Linear-Quadratic GUP and Thermodynamic Dimensional Reduction

TL;DR

This paper explores how the Linear-Quadratic Generalized Uncertainty Principle (GUP) affects thermodynamics, revealing a reduction in degrees of freedom at high temperatures and near Planck scale, with implications for quantum gravity models.

Contribution

It introduces a detailed analysis of thermodynamic properties under LQGUP, demonstrating effective dimensional reduction in harmonic oscillator systems at high energies.

Findings

Degrees of freedom reduce from 6 to 3 in 3D oscillators at high temperatures.

Thermal wavelengths near Planck length cause microstate suppression.

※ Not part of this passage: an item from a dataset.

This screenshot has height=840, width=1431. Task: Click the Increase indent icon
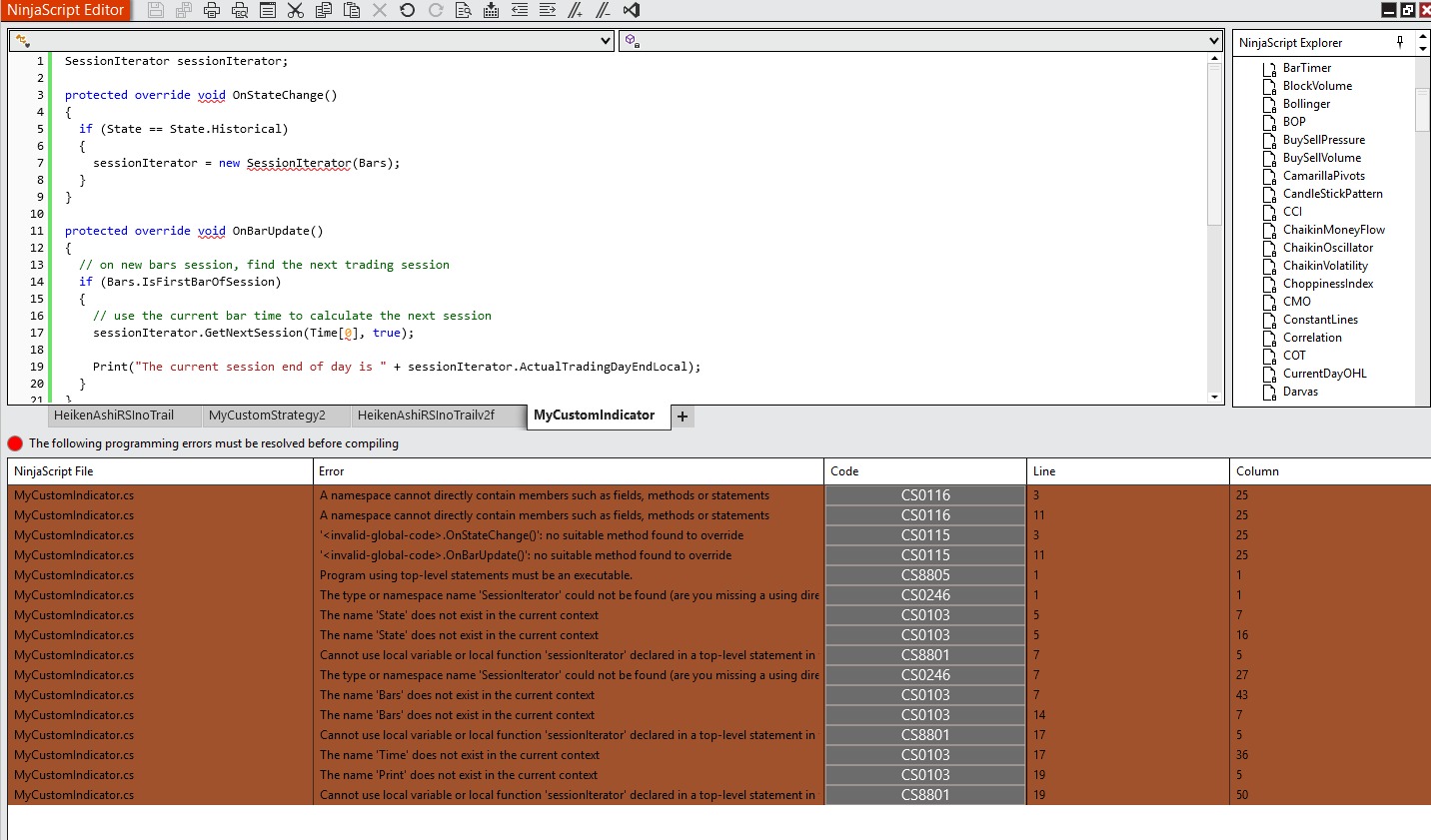547,10
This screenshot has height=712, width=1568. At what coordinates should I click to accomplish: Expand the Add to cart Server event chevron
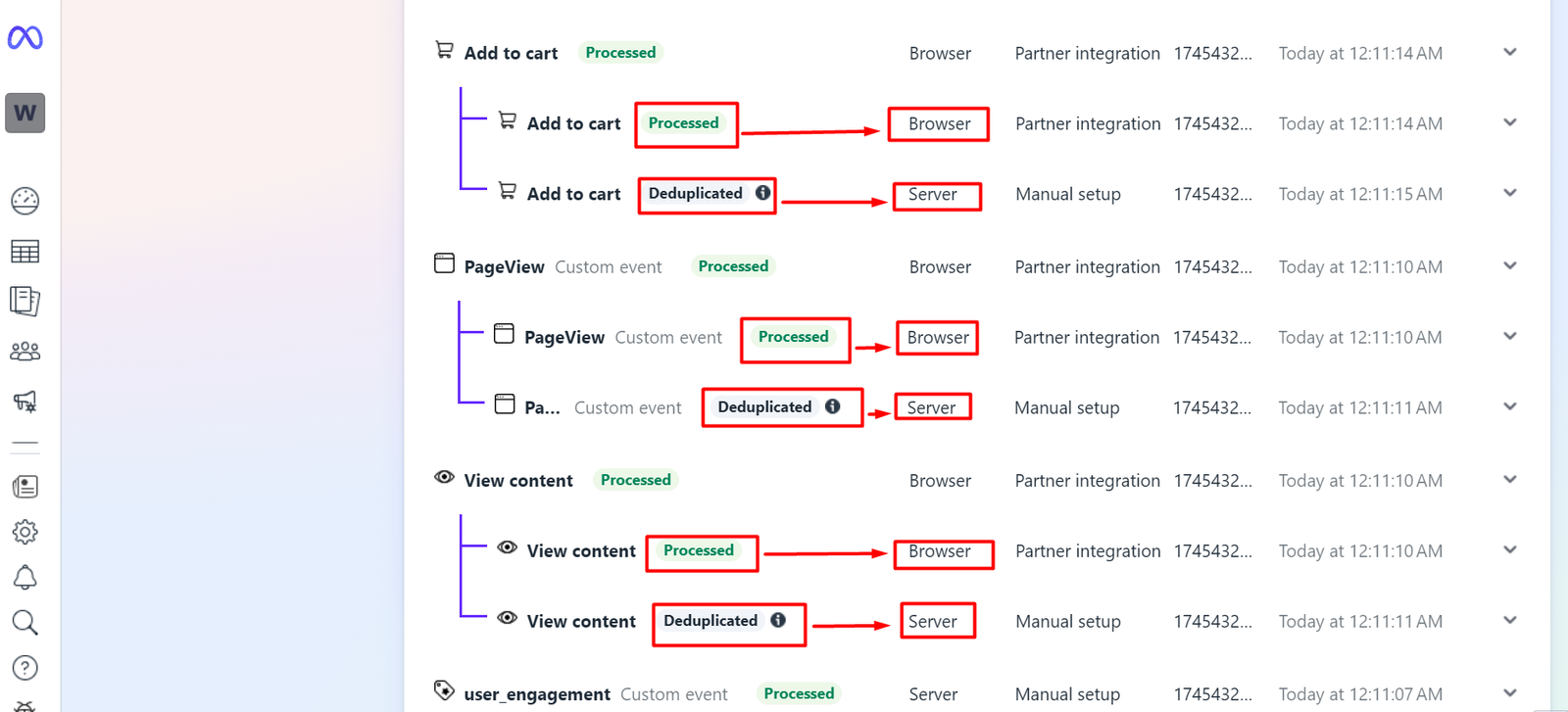coord(1509,194)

Dimensional reduction observed in 2D oscillators from 4 to 2.

Abstract

In this paper we investigate the statistical mechanics within the Linear-Quadratic GUP (LQGUP, i.e, GUP with linear and quadratic terms in momentum) models in the semiclassical regime. Then, some thermodynamic properties of a system of 3-dimensional harmonic oscillators are investigated by calculating the deformed partition functions. According to the equipartition theorem, we show that the number of accessible microstates decreases sharply in the very high temperatures regime. When the thermal de Broglie wavelength is of the order of the Planck length, three degrees of freedom are frozen in this setup. In other words, it is observed that there is an effective reduction of the degrees of freedom from 6 to 3 for a system of 3D harmonic oscillators in this framework. The calculations are carried out using both approximate analytical and exact numerical methods. The results of the analytical method are also presented in the form of thermal wavelengths for better understanding. Finally, the case of a 2-dimensional harmonic is treated as another example to comprehend the results, leading to a reduction of the degrees of freedom from 4 to 2.